The notices appeared in small Eastern Shore newspapers in the late 1840s: Black cats needed.
The cats could be taken to Poplar Island in the Chesapeake Bay, or to a mainland general store, where the shopkeeper would pay “8 cts, a piece, on delivery,” the ads proclaimed.
It was the enterprise of Charles Carroll III, a wealthy businessman and grandson of a signer of the Declaration of Independence. He dreamed of filling the island with black cats, letting them birth a bounty of black kittens, then killing and exporting their silky pelts to Asia.
Very Cruella de Vil. Very ill-fated.
Carroll hired a local fisherman to row out to the island to feed the cats each week. But then a cold snap froze the bay solid. The fisherman couldn’t get out to the island for a month. When he returned, no cats came padding out.

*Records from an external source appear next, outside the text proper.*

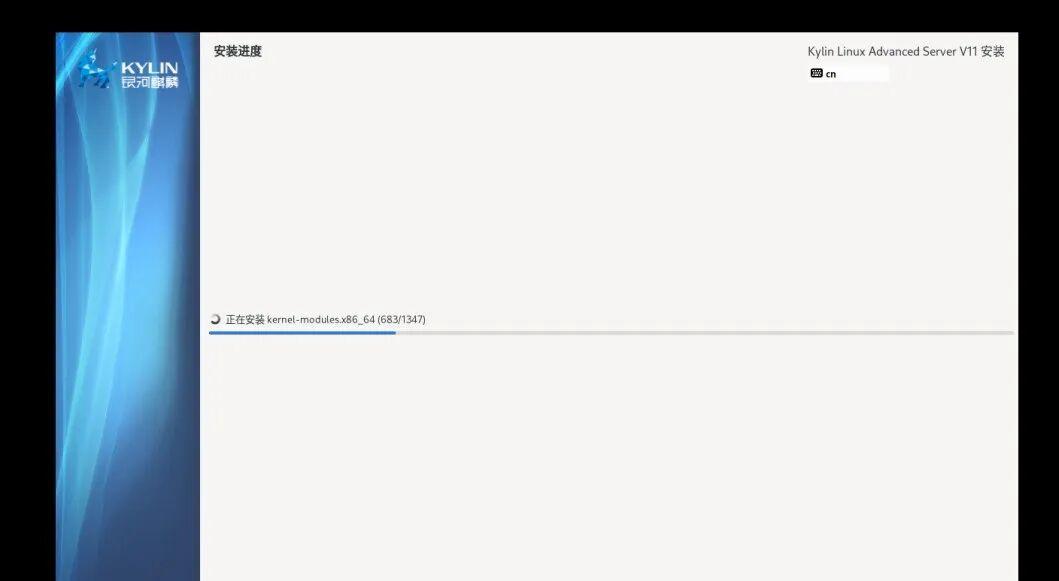This screenshot has width=1059, height=581.
Task: Click the 正在安装 status text
Action: 245,320
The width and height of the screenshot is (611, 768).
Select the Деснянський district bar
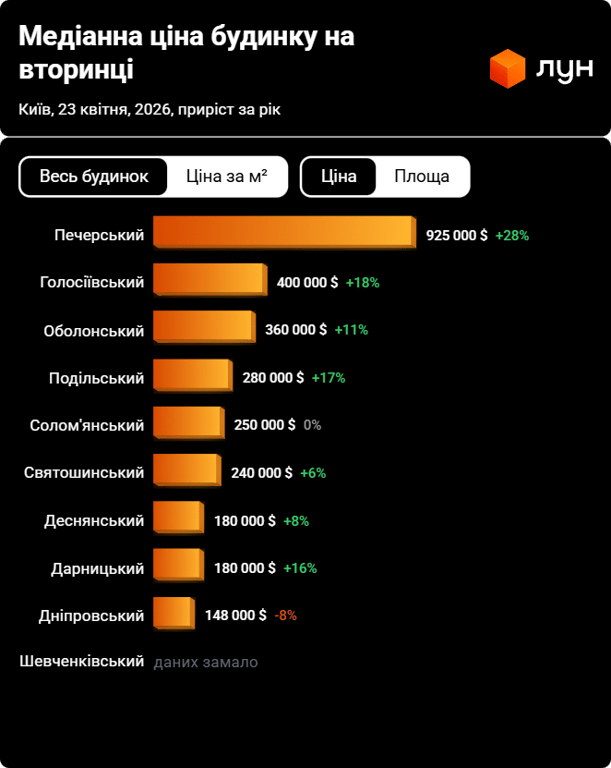(x=178, y=520)
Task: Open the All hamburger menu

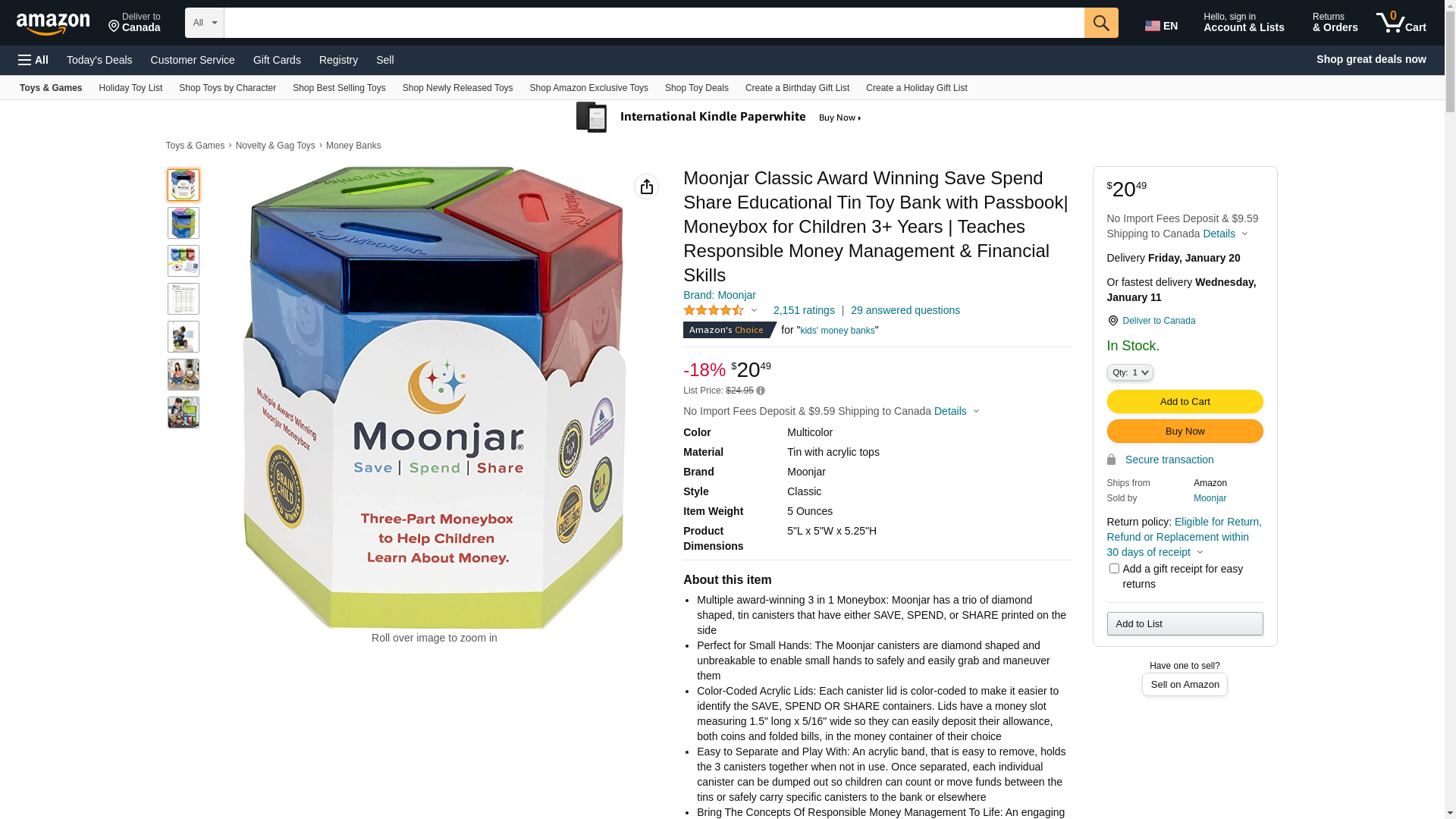Action: pyautogui.click(x=33, y=60)
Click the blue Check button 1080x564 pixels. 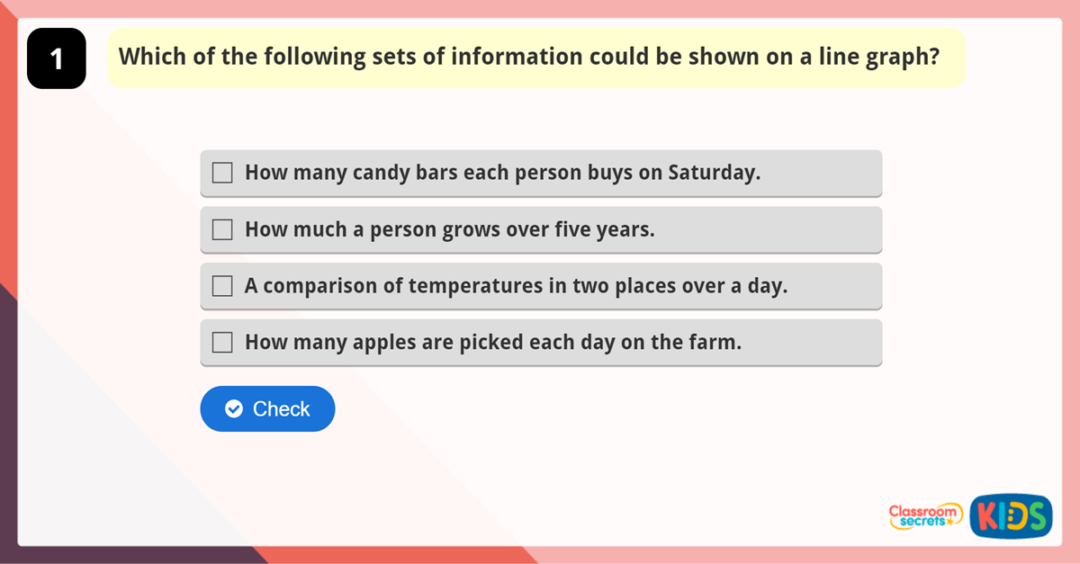[x=267, y=409]
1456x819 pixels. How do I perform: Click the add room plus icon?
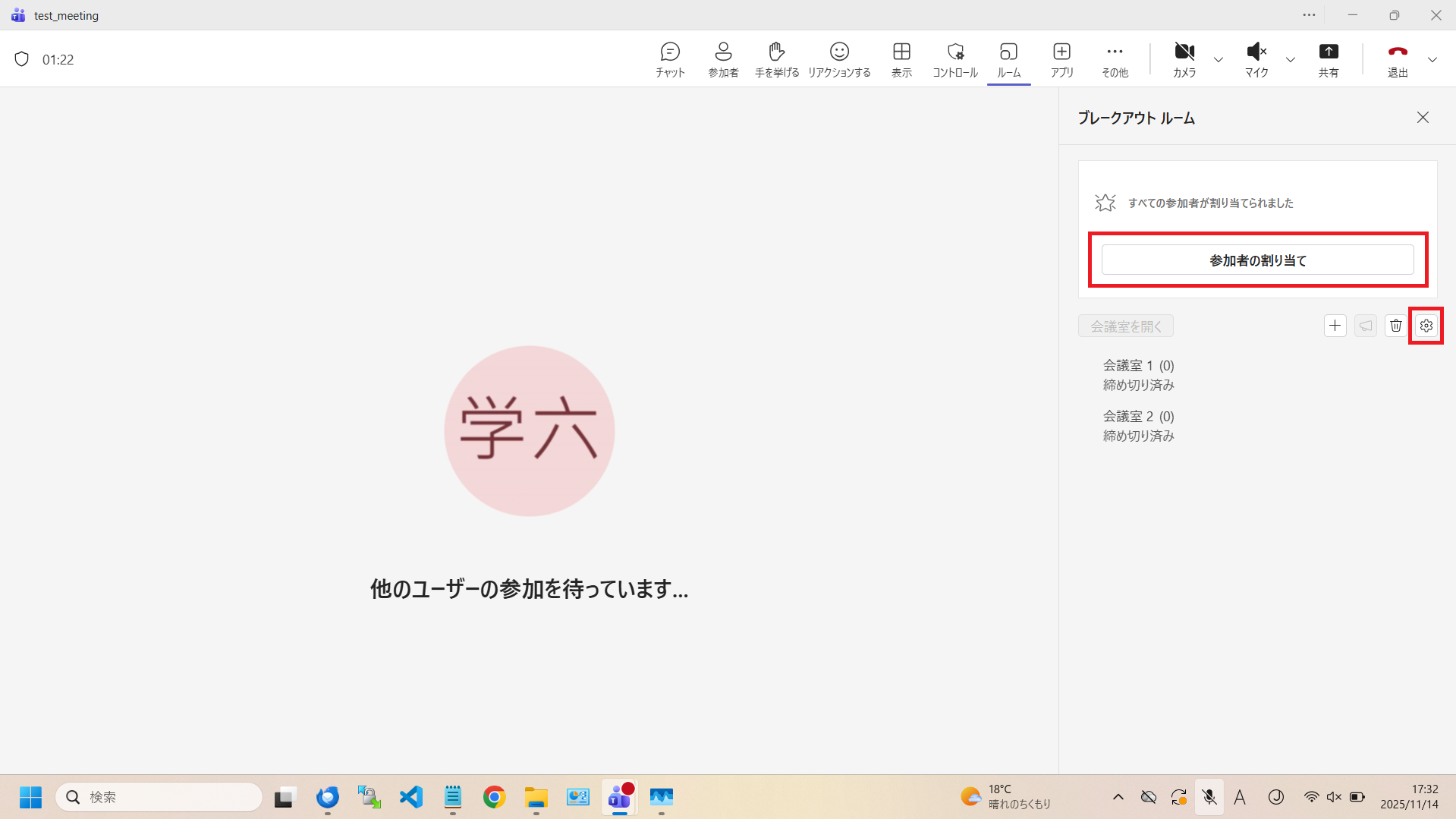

What had happened to them?
Baltimore artist Katherine Fahey was transfixed when she first learned about The Great Poplar Island Black Cat Farm, as it’s called in William Cronin’s encyclopedic 2005 book, “The Disappearing Islands of the Chesapeake.”
“Pretty much from the time I heard this story, I thought, ‘I’m just gonna start making cats,’ ” Fahey said. “And I just made cats, like all year, I was just making cats.”
Fahey also researched the story, traveling to Talbot County to pore over original historical records and interview local historians and fishermen. She visited Salem, Massachusetts, and learned how cats — especially black cats — were persecuted for hundreds of years because they were associated with demons and witchcraft.
Back in the workshop of the art-filled Pigtown home she shares with her partner, artist Dan Van Allen, Fahey began working in her favorite medium, creating a crankie — a handmade, hand-powered animation and performance piece — about Black Cat Island.
Fahey leads classes in crankie-making, performs at workshops across the country and has taken part in the Baltimore Crankie Festival for the past decade. She will be performing her Black Cat Island crankie at Garden Glow at Ladew Gardens later this month.
Fahey cut hundreds of cats from thick black paper, conjuring a quivering whisker or inquisitive eye with a few flicks of her X-acto knife. Then she assembled the cats, along with intricate cutouts of lighthouses and loons, ferns and fir trees, on a long paper scroll attached to two wooden rods and fastened to a frame in front of a bright light.
Assisted by Van Allen, and accompanied by musician Georgia Beatty, Fahey performed the crankie for a team of Baltimore Banner journalists on a golden September afternoon.
Fahey unlatched an ornate carved wooden case, then began to crank the scroll of paper and tell the story of Poplar Island.
Beatty bowed on her fiddle the plaintive notes of a piece she composed to accompany the work.
Fahey turned a wooden handle to continuously unfurl images as she spoke.
“Stories, like islands, change with the telling, the tides of listening and sharing shaping them,” she began. “The waters of the Chesapeake seem to hold as many tales as fish.”
Van Allen, wearing a shabby top hat, sat behind the screen manipulating shadow puppets that flashed across the scrolling paper. A yellow film evoked the beam from a light house. A sheet covered with small holes made a snow storm appear.
Fahey recounted Carroll’s greedy plan, imagined the cats lolling about the island on warm days and the surprise of the fisherman when he discovered the cats were missing.
Then she revealed the fate of the felines.
When the waters froze solid, the cats simply skittered across the ice to safety.
“It must have been quite a sight to see hundreds of black cats making their way to the mainland and other islands,” Fahey said. “I like to imagine people peering out their windows to see so many inky felines stark against the white winter landscape.”